A. General Requirements and Responsibilities
RESPONDENT shall:
1. Provide Laboratory Testing Services for CENTER in accordance with prescriber orders by persons authorized
under state or federal law to order laboratory tests.
2. Perform “STAT” and “URGENT” lab testing services when ordered by a prescriber as follows:
a. STAT – performed immediately due to a consumer’s critical condition, with results typically available and
reported within one (1) hour or less.
b. URGENT – performed when prompt diagnosis or treatment is needed to prevent worsening of
consumer’s condition and reported within two (2) to four (4) hours.
3. Provide comprehensive in-service training for appropriate personnel on an as-needed basis, to be arranged by
CENTER.
4. Supply all collection materials and any other related supplies per draw site, as necessary, for the collection of the
test, to include centrifuges and lockboxes, at no charge.
5. Provide phlebotomist (technical services) at agreed upon times to collect, and process samples at no additional
cost for up to three (3) CENTER locations:
a. Paul Elizondo Clinic: 928 W. Commerce Street, San Antonio, TX 78207 – Current technical services
provided
b. Two (2) additional undetermined locations are designated for potential expansion of services.
6. Provide courier services to pick up specimens from CENTER to be tested by RESPONDENT.
7. Set up and provide electronic submission of laboratory results per draw site when test is completed at no
additional cost.
8. Supply testing supplies necessary for obtaining, collecting, and transporting specimens in full within twenty-four
(24) hours of request.
9. Provide one (1) Master Price List for lab testing that applies universally to all CENTER Programs/Clinic locations.

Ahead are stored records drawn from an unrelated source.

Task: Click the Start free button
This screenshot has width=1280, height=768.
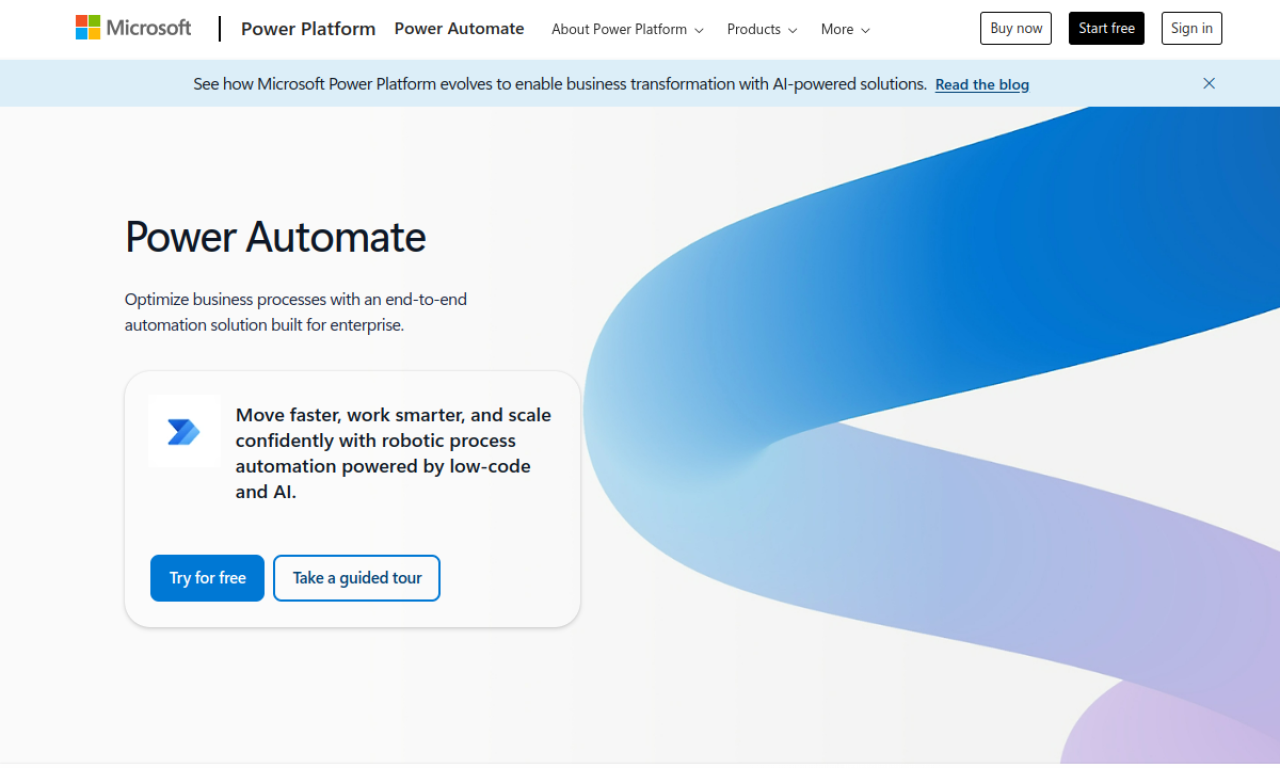Action: coord(1106,28)
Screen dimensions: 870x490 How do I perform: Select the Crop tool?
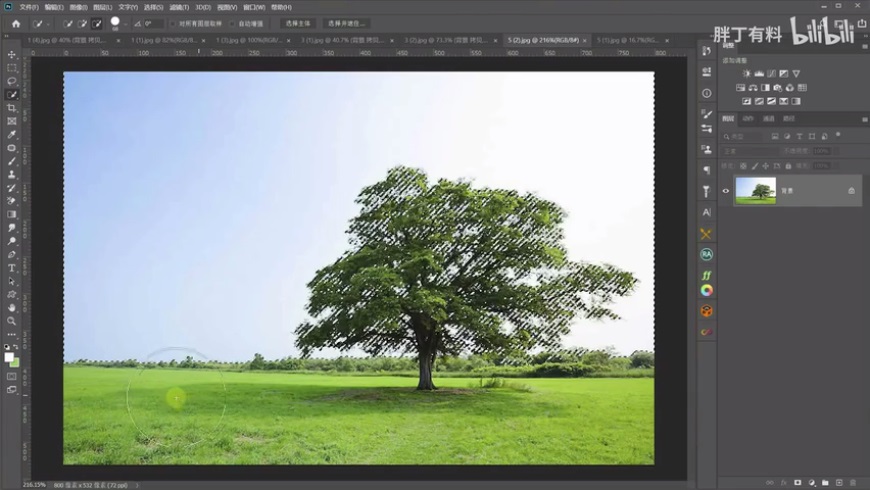(x=12, y=108)
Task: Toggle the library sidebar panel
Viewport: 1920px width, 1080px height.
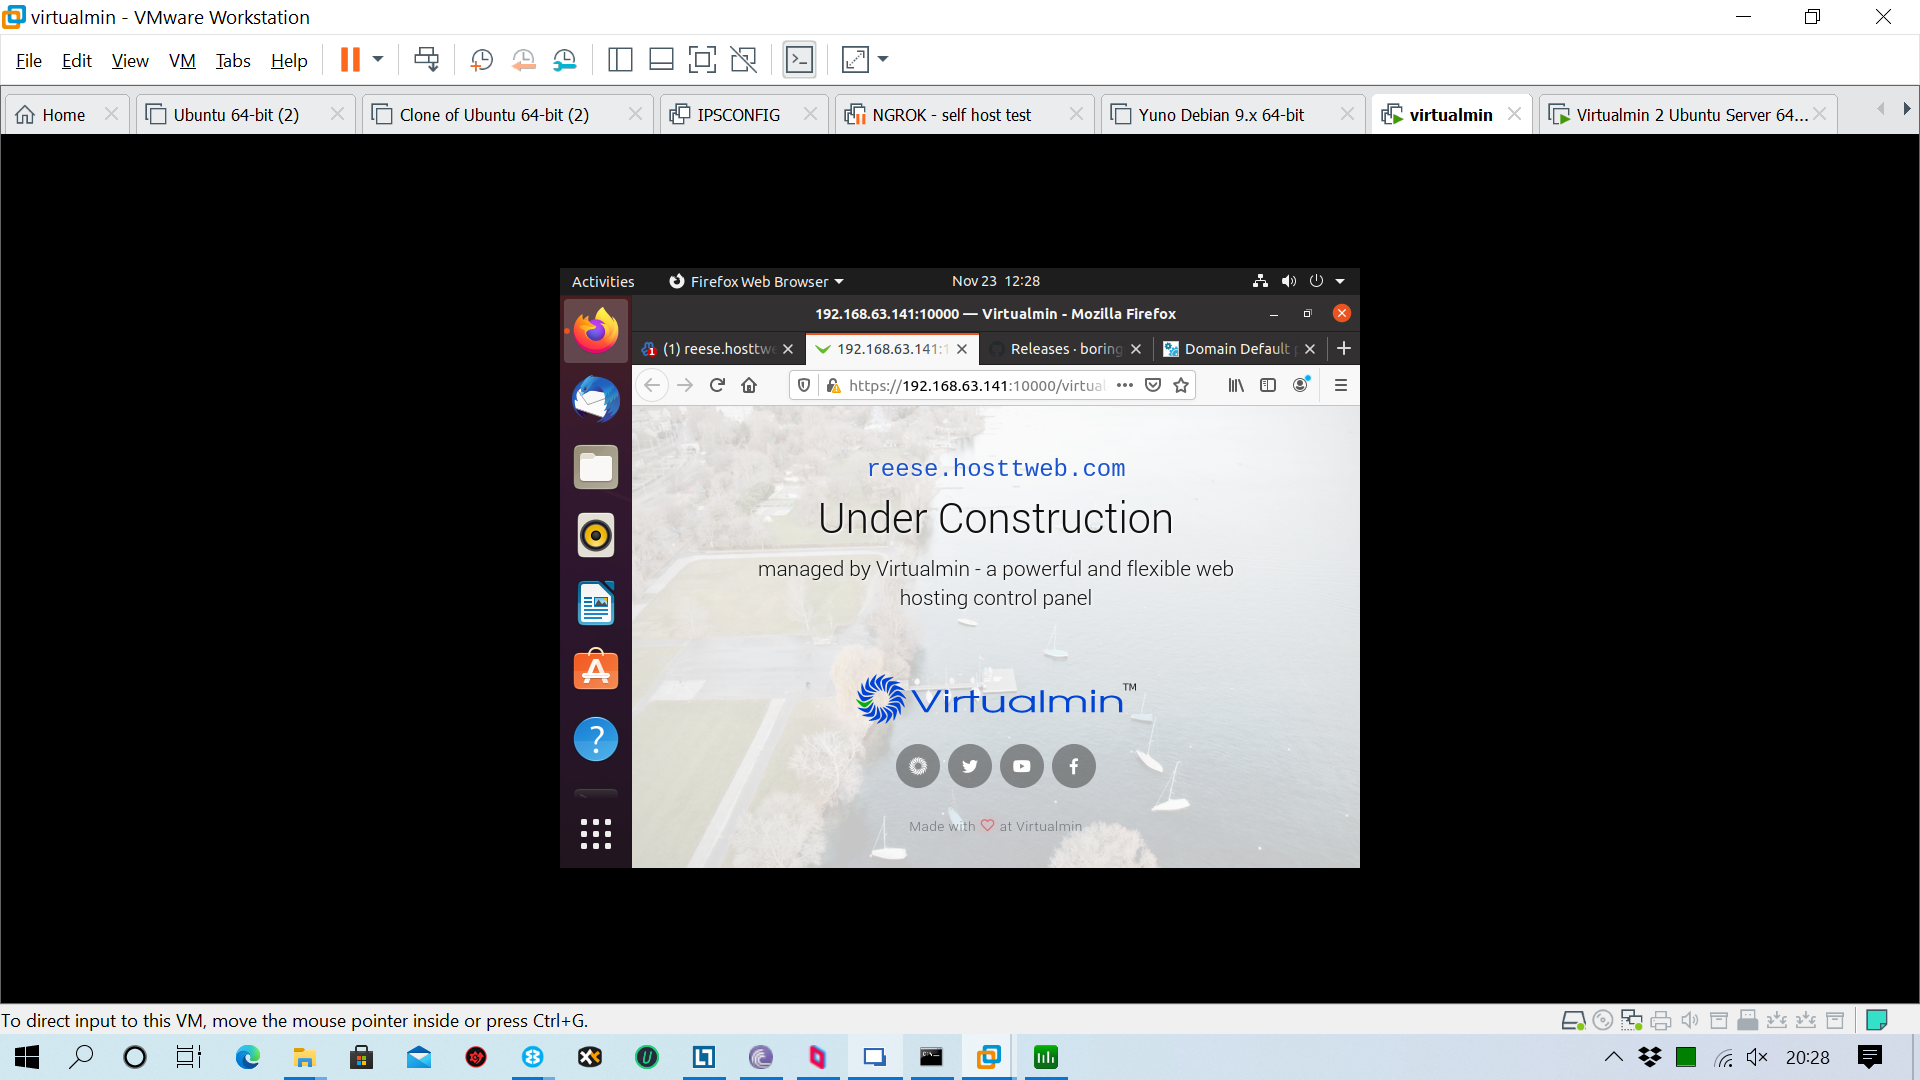Action: [x=619, y=60]
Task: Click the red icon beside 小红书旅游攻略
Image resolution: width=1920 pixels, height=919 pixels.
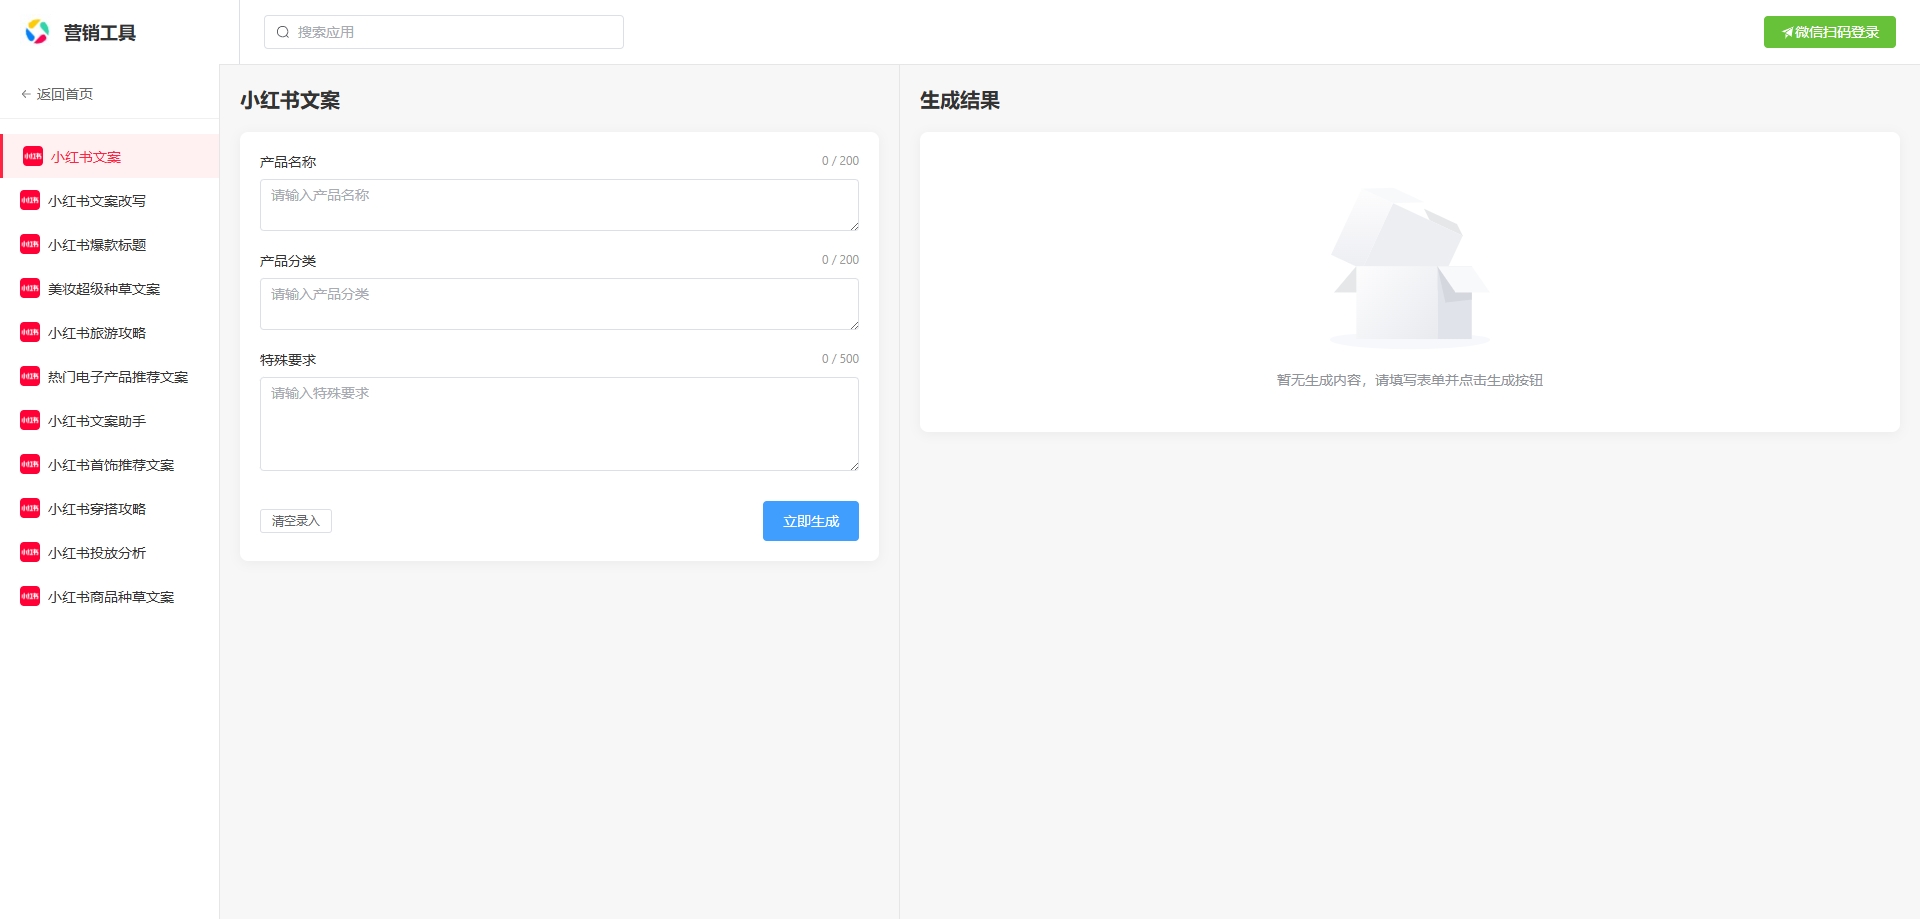Action: (30, 333)
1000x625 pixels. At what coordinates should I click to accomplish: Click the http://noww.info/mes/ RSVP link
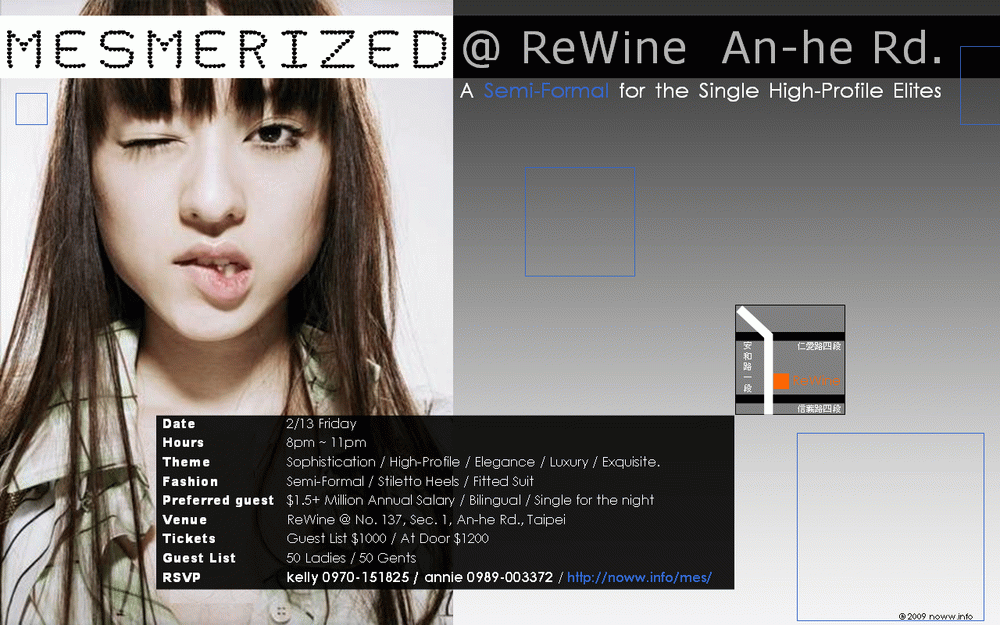click(639, 578)
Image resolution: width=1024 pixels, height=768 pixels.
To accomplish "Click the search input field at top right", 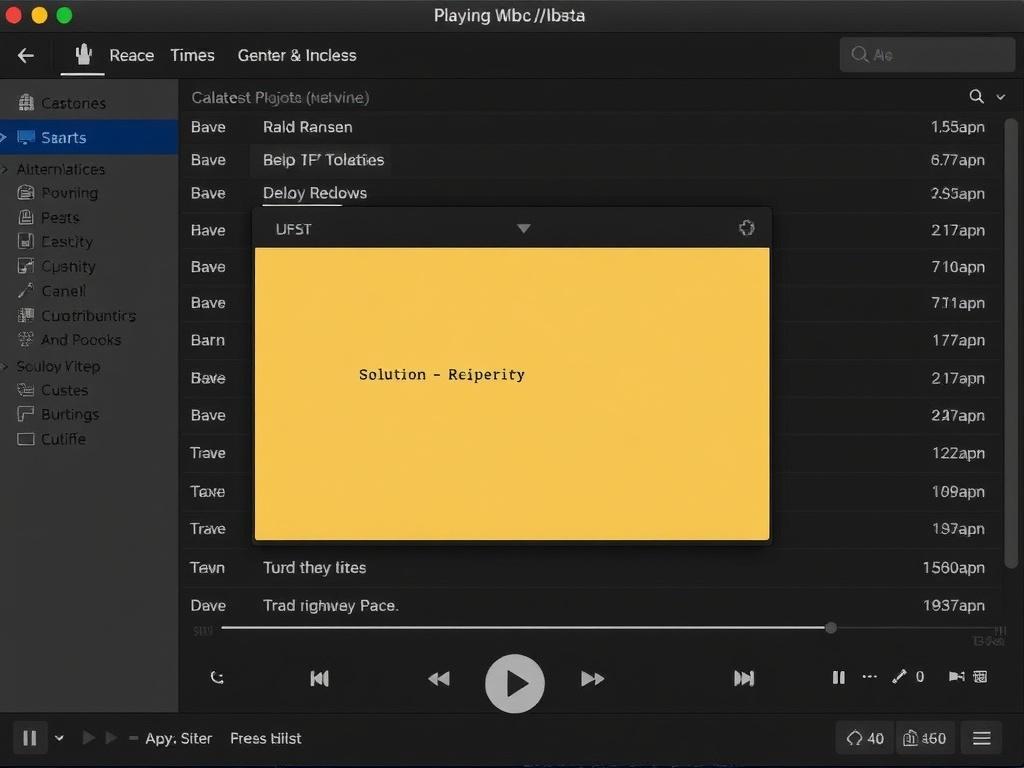I will point(925,56).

10. Submit an itemized monthly statement of services, under a “Parent” or “Master” account, that includes the
following information for each individual unit:
a. CENTER location and unit number;
b. Date of services;
c. Consumer name or identification number;
d. Ordering physician;
e. Test performed;
f. Test code; and
g. Net cost.
11. Maintain separate records for each of the CENTER’S locations served by unit number, so as to provide a monthly
analysis of tests performed by test code and name, as well as cumulative summary reflecting usage at all
CENTER locations.
12. Provide direct billing for services to all payers of claims, other than the CENTER, for all consumers served by the
CENTER when the required billing information is supplied on the requisition form. Payment received from third
party payers will be considered payment in full for the services rendered.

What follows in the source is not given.